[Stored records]
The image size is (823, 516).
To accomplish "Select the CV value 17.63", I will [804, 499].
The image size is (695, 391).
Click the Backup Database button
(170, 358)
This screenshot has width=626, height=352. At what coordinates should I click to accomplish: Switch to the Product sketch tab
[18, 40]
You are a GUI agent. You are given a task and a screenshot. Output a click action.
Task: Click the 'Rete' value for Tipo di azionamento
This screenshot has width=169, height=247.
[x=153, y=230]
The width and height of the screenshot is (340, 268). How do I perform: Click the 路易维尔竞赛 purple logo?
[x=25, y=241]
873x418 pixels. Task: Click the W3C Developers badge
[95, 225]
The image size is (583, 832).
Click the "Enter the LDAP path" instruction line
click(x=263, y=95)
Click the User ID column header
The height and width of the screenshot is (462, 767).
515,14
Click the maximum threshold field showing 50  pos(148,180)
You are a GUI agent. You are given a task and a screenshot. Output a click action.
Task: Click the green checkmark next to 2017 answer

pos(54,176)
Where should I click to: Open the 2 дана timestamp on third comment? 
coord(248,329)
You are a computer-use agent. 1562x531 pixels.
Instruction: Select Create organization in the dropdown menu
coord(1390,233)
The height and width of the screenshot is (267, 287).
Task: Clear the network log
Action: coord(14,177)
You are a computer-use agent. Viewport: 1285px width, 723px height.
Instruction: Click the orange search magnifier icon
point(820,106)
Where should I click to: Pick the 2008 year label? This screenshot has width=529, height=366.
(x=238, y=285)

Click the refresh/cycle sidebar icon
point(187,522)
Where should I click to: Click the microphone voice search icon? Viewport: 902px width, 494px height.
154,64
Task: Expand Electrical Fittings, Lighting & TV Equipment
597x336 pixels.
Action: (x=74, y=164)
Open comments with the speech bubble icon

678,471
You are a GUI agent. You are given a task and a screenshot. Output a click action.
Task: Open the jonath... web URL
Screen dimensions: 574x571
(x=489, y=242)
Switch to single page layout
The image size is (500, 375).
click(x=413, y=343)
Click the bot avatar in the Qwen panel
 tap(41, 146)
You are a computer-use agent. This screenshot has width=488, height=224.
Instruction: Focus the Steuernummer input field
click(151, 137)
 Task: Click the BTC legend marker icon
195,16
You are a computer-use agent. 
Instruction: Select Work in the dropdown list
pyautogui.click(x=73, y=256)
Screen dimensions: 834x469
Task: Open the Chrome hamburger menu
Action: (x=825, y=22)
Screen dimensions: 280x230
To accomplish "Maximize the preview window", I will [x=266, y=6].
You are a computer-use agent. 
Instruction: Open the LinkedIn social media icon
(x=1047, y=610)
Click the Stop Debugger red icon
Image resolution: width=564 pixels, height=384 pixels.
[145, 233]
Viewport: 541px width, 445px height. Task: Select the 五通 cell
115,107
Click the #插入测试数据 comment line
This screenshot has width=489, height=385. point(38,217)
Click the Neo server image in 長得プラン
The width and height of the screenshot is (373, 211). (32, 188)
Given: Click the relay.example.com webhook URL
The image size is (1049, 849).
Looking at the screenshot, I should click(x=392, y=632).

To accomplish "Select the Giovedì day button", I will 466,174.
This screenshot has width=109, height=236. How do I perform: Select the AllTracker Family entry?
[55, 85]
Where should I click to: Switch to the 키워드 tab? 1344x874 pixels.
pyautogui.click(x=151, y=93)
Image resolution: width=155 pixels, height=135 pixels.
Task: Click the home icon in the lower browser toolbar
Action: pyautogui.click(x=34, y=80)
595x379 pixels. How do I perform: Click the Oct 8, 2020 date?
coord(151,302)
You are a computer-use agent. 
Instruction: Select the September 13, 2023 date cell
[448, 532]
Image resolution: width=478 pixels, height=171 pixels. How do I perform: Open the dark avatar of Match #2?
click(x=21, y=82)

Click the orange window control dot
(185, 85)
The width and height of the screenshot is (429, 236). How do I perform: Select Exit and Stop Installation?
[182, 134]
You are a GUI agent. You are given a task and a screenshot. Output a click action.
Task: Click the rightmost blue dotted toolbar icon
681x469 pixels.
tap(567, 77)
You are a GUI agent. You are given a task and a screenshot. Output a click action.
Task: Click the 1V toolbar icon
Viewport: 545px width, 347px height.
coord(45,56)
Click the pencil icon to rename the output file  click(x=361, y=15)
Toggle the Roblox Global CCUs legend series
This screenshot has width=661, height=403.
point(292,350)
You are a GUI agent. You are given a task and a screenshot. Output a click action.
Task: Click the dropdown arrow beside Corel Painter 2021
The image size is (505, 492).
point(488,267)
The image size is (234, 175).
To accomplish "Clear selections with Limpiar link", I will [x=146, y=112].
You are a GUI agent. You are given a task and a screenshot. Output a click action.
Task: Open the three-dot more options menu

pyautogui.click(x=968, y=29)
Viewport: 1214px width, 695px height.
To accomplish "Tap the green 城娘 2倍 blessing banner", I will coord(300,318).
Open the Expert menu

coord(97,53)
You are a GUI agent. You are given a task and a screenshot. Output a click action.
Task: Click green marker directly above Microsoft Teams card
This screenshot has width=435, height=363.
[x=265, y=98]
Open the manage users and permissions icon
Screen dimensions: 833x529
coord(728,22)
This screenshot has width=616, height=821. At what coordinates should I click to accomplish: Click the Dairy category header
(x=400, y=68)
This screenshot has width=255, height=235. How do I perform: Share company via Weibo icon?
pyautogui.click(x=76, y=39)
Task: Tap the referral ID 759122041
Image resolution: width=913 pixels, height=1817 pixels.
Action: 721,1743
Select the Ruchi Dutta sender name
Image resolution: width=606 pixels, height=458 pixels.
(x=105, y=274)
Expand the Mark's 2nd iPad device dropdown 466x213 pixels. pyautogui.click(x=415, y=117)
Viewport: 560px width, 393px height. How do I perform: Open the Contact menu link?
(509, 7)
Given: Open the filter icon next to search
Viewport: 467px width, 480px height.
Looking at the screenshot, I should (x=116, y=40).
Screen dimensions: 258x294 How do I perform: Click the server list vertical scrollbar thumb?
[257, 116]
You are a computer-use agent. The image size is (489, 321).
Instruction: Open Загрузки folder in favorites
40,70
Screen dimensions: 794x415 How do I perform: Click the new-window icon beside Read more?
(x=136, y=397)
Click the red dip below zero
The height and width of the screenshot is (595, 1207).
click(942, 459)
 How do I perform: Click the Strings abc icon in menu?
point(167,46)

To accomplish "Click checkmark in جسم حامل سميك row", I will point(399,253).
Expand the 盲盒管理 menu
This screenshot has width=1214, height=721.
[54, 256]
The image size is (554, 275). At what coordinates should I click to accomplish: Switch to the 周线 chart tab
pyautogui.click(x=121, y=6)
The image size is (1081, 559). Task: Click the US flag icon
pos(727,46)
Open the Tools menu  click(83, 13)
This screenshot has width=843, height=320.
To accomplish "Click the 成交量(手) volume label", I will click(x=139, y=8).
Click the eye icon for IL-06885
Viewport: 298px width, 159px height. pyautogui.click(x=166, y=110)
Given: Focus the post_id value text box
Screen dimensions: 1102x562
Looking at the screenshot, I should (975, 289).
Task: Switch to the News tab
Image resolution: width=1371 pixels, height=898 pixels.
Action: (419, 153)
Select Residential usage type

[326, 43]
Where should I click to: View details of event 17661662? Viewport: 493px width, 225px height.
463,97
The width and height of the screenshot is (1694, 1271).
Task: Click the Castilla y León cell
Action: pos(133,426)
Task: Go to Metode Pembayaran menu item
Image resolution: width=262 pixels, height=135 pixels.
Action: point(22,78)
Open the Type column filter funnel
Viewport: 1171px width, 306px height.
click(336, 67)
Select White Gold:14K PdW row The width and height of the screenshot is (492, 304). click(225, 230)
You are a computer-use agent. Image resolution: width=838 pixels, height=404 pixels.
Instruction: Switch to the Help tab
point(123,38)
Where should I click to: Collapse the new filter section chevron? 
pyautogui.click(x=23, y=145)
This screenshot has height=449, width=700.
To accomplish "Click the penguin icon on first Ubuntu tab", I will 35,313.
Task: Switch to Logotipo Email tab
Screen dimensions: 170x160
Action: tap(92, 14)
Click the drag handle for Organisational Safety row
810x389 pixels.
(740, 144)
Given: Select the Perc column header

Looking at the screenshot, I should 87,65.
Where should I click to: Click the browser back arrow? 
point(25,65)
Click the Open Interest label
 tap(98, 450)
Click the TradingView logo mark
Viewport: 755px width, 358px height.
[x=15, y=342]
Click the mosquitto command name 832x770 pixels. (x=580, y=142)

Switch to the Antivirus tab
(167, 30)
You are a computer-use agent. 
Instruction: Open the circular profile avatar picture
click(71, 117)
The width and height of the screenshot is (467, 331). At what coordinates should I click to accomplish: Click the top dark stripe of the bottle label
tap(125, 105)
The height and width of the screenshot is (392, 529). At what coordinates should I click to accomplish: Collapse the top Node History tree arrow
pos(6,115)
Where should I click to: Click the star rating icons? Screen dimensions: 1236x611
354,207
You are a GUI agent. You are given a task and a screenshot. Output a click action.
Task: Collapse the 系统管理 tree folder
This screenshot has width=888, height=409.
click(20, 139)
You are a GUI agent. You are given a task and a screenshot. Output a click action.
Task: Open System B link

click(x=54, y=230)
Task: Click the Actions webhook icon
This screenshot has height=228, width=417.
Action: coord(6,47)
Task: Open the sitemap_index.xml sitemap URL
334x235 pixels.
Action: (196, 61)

What you are asked to do -
Above are the records; from them, give again exactly the lines from the one containing "Task: Click the 1V toolbar icon" through the one containing "Task: Click green", both included.

Exercise result -
Task: Click the 1V toolbar icon
Viewport: 545px width, 347px height.
coord(45,56)
Click the pencil icon to rename the output file  click(x=361, y=15)
Toggle the Roblox Global CCUs legend series
This screenshot has width=661, height=403.
point(292,350)
You are a GUI agent. You are given a task and a screenshot. Output a click action.
Task: Click the dropdown arrow beside Corel Painter 2021
The image size is (505, 492).
point(488,267)
The image size is (234, 175).
To accomplish "Clear selections with Limpiar link", I will [x=146, y=112].
You are a GUI agent. You are given a task and a screenshot. Output a click action.
Task: Open the three-dot more options menu

pyautogui.click(x=968, y=29)
Viewport: 1214px width, 695px height.
To accomplish "Tap the green 城娘 2倍 blessing banner", I will coord(300,318).
Open the Expert menu

coord(97,53)
You are a GUI agent. You are given a task and a screenshot. Output a click action.
Task: Click green marker directly above Microsoft Teams card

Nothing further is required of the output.